A Sorso, quando attaccavi un soprannome ad una persona, finiva col diventare nome, cognome e indirizzo. Per sempre. Evidentemente il principio vale anche per le cose.
A proposito: lo stadio non ha nessuna intestazione. Dopo la morte di Bonfigli avevo proposto all'amministrazione comunale di intestarlo a lui (in un certo senso era una sua opera) ma si è preferito intitolargli una piazza sempre deserta.
ORVIETO Giugno 1992. Campionati interregionali per società allievi e allieve. Una parte delle due formazioni del CCRS con i loro tecnici Salvatore Farru (lanci), Giacomo Marras (mezzofondo), Leo Spanu (ostacoli, salti, velocità.
P. S. INTEGRAZIONI
Come annunciato sopra, ad articolo già scritto e pronto alla pubblicazione, mi fanno sapere che il progetto presenta alcune problematiche che, se vere, riducono il valore dei lavori in corso . Sembra infatti che, a parte il getto del peso, manchi una zona lanci (disco, giavellotto, martello). Forse manca anche uno spazio per il salto con l'asta (o in alto). A questo punto, se le informazioni sono giuste, si tratterebbe di un'opera zoppa. Difficilmente la FIDAL (Federazione Italiana di Atletica Leggera) potrà omologare la struttura e se lo farà, sarà solo parzialmente così che non si potranno mai svolgere gare di campionati individuali e di società, nè giovanili nè assolute. Al massimo qualche garetta locale per esordienti (categoria promozionale dai 6 agli 11 anni).

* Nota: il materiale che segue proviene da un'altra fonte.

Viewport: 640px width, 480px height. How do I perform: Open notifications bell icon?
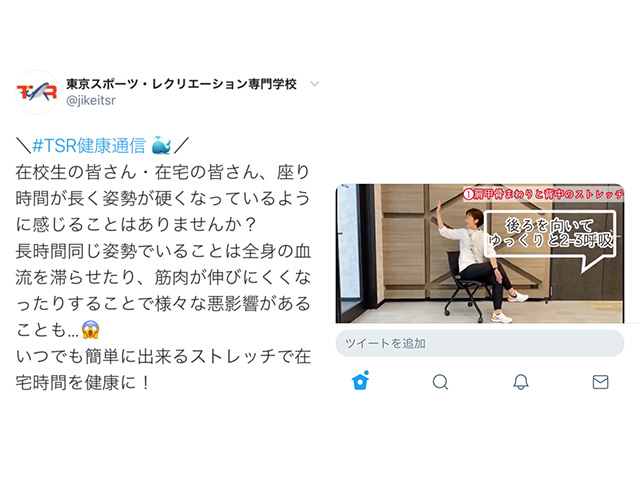[520, 382]
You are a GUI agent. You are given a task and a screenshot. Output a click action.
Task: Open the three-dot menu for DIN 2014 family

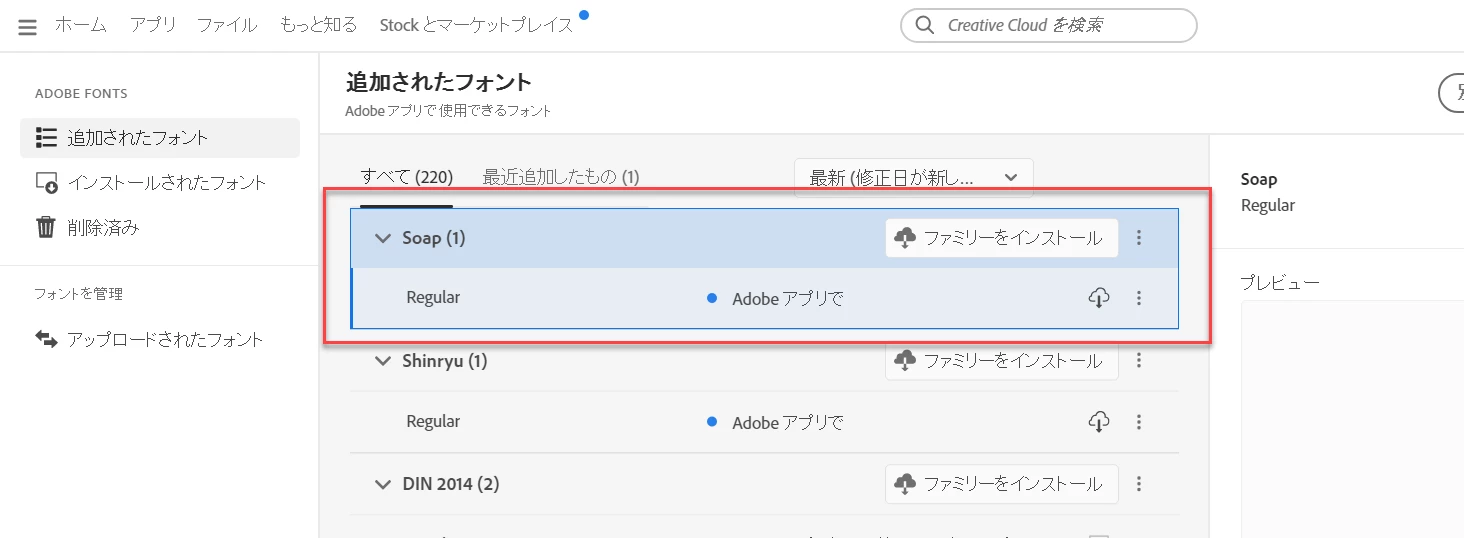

Praticamente sarebbe la morte a Sorso dell'atletica, già condizionata e danneggiata in questi ultimi anni da una pista impraticabile, ma questo fatto probabilmente renderà felici gli " importanti tifosi" di cui sopra che da quasi quarant'anni fanno la guerra a questa bellissima e millenaria disciplina sportiva, nata già nell'antica Grecia (lancio del disco e del giavellotto erano già discipline importanti delle Olimpiadi).
Alcune considerazioni. Lo stadio Olimpico di Roma ospita, da sempre, il campionato di serie A con ben due squadre: la Lazio e la Roma. Eppure è sede, da sempre, di una delle delle più importanti manifestazioni mondiali di atletica leggera: il Golden Gala.
A Sorso, dove il calcio è a livello dilettantistico, una stravagante corrente di pensiero sostiene che i lanci distruggono il campo erboso: una sciocchezza colossale. Basterebbe informarsi da chi è competente in materia. Ma la pressione di "sportivi" da bar dello Sport ha convinto, tempo fa, l'amministrazione comunale a rifare il manto del campo in erba sintetica che, normalmente, viene utilizzata in strutture sportive dove si praticano solo calcio e hockey su prato.
Faccio notare che per molto tempo la FIFA (la federazione che governa il mondo del calcio) ha proibito l'uso dell'erba sintetica. Attualmente in Italia è utilizzata solo in alcuni campi dove giocano società di serie minori. Non conosco stadi per serie A, B e C con impianti in erba sintetica.
A questo punto sarebbe molto più onesto dire che a Sorso si vuole solo il calcio ed evitare di spendere fior di quattrini in opere che servono poco o niente.